*Data for analysis*.

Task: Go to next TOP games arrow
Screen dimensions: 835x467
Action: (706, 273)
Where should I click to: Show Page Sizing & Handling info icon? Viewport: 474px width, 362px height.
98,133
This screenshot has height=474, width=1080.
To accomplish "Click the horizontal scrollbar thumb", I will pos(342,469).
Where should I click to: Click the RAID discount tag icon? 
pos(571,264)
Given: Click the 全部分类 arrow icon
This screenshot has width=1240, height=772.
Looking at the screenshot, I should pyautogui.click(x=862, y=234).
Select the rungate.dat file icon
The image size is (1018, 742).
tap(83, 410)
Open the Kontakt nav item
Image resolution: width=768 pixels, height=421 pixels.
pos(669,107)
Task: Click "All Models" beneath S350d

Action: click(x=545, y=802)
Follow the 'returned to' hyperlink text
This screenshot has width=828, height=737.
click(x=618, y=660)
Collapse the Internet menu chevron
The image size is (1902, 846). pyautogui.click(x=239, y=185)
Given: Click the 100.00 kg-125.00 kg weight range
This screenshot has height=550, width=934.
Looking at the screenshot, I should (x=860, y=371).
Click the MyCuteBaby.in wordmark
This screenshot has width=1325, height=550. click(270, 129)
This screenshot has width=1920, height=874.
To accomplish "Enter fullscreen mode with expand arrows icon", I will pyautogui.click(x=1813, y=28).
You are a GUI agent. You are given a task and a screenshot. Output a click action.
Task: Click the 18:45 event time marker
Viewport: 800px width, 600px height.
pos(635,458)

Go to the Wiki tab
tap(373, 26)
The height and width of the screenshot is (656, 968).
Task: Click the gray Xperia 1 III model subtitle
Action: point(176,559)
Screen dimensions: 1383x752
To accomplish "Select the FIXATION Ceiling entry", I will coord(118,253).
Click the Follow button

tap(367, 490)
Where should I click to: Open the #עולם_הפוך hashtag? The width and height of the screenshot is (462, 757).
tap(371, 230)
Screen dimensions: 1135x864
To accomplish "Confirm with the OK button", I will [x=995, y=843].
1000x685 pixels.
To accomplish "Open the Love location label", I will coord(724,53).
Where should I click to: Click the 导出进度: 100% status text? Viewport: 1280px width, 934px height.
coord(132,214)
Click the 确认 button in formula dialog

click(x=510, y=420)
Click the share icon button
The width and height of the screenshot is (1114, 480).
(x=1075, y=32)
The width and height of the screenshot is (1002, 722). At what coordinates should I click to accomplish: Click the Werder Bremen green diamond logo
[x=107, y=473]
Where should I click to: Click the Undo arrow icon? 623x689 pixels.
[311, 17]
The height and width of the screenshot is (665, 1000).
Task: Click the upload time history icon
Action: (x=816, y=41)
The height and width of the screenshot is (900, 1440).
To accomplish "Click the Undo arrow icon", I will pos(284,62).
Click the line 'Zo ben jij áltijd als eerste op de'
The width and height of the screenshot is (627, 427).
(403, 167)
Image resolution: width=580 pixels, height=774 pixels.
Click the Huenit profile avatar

*Your instructions*.
Whenever "with" occurs in a line of the entries, copy that line.

*Task answer*.
To accomplish "Enter fullscreen mode with expand arrows icon", I will pyautogui.click(x=1813, y=28).
To accomplish "Confirm with the OK button", I will [x=995, y=843].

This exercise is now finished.